Stored data
[Start of Attachment]
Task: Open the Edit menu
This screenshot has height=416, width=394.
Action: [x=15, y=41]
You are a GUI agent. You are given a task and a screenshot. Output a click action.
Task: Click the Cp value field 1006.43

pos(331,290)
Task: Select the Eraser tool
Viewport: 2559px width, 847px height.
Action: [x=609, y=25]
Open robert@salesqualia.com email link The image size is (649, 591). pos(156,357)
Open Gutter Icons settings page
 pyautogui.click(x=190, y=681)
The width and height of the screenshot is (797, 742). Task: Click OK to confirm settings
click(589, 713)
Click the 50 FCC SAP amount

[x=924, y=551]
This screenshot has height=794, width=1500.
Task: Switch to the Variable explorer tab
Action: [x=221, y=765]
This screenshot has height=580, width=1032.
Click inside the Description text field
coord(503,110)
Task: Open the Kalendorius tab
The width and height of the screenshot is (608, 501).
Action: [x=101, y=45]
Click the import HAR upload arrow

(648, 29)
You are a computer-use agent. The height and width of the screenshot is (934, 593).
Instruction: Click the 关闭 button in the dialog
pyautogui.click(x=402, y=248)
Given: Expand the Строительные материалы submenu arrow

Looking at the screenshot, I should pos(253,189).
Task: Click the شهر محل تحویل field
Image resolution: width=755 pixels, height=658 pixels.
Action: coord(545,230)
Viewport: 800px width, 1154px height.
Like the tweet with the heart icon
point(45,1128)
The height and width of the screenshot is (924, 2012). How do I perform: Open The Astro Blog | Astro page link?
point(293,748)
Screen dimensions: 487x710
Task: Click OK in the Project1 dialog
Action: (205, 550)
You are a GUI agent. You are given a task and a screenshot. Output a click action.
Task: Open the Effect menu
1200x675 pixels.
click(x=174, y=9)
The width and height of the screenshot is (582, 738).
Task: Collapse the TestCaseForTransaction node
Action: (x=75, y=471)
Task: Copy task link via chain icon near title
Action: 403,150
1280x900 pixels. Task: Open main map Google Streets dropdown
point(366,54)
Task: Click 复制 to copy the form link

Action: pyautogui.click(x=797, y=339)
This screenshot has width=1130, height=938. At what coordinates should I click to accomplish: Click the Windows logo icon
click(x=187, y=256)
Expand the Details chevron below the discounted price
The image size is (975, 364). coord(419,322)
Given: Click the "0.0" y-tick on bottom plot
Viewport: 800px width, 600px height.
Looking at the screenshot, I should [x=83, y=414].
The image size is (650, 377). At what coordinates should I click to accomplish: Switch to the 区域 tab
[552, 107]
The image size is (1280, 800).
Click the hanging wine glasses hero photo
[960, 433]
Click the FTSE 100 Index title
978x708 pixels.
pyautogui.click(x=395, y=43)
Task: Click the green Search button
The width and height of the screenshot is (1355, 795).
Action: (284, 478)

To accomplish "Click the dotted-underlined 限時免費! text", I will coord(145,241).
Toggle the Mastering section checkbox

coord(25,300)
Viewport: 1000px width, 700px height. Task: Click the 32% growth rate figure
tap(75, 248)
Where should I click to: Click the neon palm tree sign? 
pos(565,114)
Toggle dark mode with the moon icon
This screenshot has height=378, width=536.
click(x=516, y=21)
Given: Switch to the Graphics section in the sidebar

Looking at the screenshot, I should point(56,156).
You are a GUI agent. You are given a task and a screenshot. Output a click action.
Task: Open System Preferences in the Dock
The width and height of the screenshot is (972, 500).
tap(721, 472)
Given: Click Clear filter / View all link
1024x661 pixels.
[End of Attachment]
__Your goal__
Exactly reproduce every line found in the records.

__Answer to this problem__
Task: Open the Edit menu
This screenshot has height=416, width=394.
Action: [x=15, y=41]
You are a GUI agent. You are given a task and a screenshot. Output a click action.
Task: Click the Cp value field 1006.43

pos(331,290)
Task: Select the Eraser tool
Viewport: 2559px width, 847px height.
Action: [x=609, y=25]
Open robert@salesqualia.com email link The image size is (649, 591). pos(156,357)
Open Gutter Icons settings page
 pyautogui.click(x=190, y=681)
The width and height of the screenshot is (797, 742). Task: Click OK to confirm settings
click(589, 713)
Click the 50 FCC SAP amount

[x=924, y=551]
This screenshot has height=794, width=1500.
Task: Switch to the Variable explorer tab
Action: [x=221, y=765]
This screenshot has height=580, width=1032.
Click inside the Description text field
coord(503,110)
Task: Open the Kalendorius tab
The width and height of the screenshot is (608, 501).
Action: [x=101, y=45]
Click the import HAR upload arrow

(648, 29)
You are a computer-use agent. The height and width of the screenshot is (934, 593).
Instruction: Click the 关闭 button in the dialog
pyautogui.click(x=402, y=248)
Given: Expand the Строительные материалы submenu arrow

Looking at the screenshot, I should pos(253,189).
Task: Click the شهر محل تحویل field
Image resolution: width=755 pixels, height=658 pixels.
Action: coord(545,230)
Viewport: 800px width, 1154px height.
Like the tweet with the heart icon
point(45,1128)
The height and width of the screenshot is (924, 2012). How do I perform: Open The Astro Blog | Astro page link?
point(293,748)
Screen dimensions: 487x710
Task: Click OK in the Project1 dialog
Action: (205, 550)
You are a GUI agent. You are given a task and a screenshot. Output a click action.
Task: Open the Effect menu
1200x675 pixels.
click(x=174, y=9)
The width and height of the screenshot is (582, 738).
Task: Collapse the TestCaseForTransaction node
Action: (x=75, y=471)
Task: Copy task link via chain icon near title
Action: 403,150
1280x900 pixels. Task: Open main map Google Streets dropdown
point(366,54)
Task: Click 复制 to copy the form link

Action: pyautogui.click(x=797, y=339)
This screenshot has width=1130, height=938. At what coordinates should I click to accomplish: Click the Windows logo icon
click(x=187, y=256)
Expand the Details chevron below the discounted price
The image size is (975, 364). coord(419,322)
Given: Click the "0.0" y-tick on bottom plot
Viewport: 800px width, 600px height.
Looking at the screenshot, I should [x=83, y=414].
The image size is (650, 377). At what coordinates should I click to accomplish: Switch to the 区域 tab
[552, 107]
The image size is (1280, 800).
Click the hanging wine glasses hero photo
[960, 433]
Click the FTSE 100 Index title
978x708 pixels.
pyautogui.click(x=395, y=43)
Task: Click the green Search button
The width and height of the screenshot is (1355, 795).
Action: (284, 478)

To accomplish "Click the dotted-underlined 限時免費! text", I will coord(145,241).
Toggle the Mastering section checkbox

coord(25,300)
Viewport: 1000px width, 700px height. Task: Click the 32% growth rate figure
tap(75, 248)
Where should I click to: Click the neon palm tree sign? 
pos(565,114)
Toggle dark mode with the moon icon
This screenshot has height=378, width=536.
click(x=516, y=21)
Given: Switch to the Graphics section in the sidebar

Looking at the screenshot, I should point(56,156).
You are a GUI agent. You are given a task and a screenshot. Output a click action.
Task: Open System Preferences in the Dock
The width and height of the screenshot is (972, 500).
tap(721, 472)
Given: Click Clear filter / View all link
1024x661 pixels.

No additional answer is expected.